In all other scenarios (ruptured SHA aneurysm without ICH and unruptured SHA aneurysms with indication for treatment), endovascular DSA and coiling should be considered first, if feasible. The complication rates of surgically treated SHA aneurysms (>15%) are reported higher than embolized ones in larger series (2%). However in experienced surgical hands, those complication rates should be much lower but still higher than 2%, due to the close proximity of these aneurysms with the optic nerve and the clinoid process. In case of an SHA aneurysm with a wide neck or incorporation of the SHA, which makes the endovascular approach difficult and surgical reconstruction possible, stent-assisted coiling or flow diversion should be considered as well as surgical reconstruction ( 3 in algorithm ).

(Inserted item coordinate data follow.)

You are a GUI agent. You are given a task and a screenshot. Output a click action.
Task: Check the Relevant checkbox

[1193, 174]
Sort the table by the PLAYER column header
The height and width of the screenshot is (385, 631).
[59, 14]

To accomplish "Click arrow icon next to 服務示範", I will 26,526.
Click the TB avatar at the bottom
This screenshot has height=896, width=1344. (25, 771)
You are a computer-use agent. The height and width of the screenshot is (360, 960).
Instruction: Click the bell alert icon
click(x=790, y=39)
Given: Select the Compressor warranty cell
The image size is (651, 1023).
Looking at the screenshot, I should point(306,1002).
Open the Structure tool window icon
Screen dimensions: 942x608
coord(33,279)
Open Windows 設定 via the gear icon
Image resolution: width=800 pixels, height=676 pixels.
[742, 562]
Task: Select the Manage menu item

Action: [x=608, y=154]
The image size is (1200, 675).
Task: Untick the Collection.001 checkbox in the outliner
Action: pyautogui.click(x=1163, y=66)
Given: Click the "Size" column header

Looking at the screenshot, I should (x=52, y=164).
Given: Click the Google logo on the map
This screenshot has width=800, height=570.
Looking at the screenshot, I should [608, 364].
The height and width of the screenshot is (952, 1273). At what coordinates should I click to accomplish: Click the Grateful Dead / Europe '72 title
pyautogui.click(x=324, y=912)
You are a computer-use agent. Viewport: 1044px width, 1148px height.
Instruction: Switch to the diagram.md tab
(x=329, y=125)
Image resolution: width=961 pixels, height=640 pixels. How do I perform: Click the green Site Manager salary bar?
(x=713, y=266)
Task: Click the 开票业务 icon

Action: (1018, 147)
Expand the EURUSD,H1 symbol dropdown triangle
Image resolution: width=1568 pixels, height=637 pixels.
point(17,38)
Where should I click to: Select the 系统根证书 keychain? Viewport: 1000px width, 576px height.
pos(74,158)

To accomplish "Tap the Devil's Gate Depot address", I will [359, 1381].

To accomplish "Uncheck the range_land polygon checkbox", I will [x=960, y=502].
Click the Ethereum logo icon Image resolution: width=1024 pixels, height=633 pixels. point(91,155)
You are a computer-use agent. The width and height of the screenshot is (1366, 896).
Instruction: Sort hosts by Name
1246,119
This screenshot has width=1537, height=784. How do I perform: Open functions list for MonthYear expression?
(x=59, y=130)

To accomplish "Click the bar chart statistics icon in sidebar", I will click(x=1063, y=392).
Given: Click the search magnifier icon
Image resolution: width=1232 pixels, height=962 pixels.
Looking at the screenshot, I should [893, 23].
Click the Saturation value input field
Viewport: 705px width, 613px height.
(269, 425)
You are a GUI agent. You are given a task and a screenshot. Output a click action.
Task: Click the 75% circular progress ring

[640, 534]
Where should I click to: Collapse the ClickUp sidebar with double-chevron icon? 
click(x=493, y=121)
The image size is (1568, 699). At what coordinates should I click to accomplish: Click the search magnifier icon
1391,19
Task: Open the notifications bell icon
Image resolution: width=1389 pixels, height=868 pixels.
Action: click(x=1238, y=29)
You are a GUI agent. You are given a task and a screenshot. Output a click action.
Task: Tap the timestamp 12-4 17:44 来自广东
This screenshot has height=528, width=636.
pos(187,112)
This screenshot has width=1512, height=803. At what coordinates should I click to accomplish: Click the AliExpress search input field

If aneurysm occlusion is not possible with standard techniques and occlusion is highly recommended, then more advanced endovascular or surgical techniques should be considered. For instance, an extracranial–intracranial (IC-EC) high-flow bypass or flow-diverter devices could be considered in large and/or fusiform aneurysms incorporating the whole wall of the ICA segment ( 4 in algorithm ).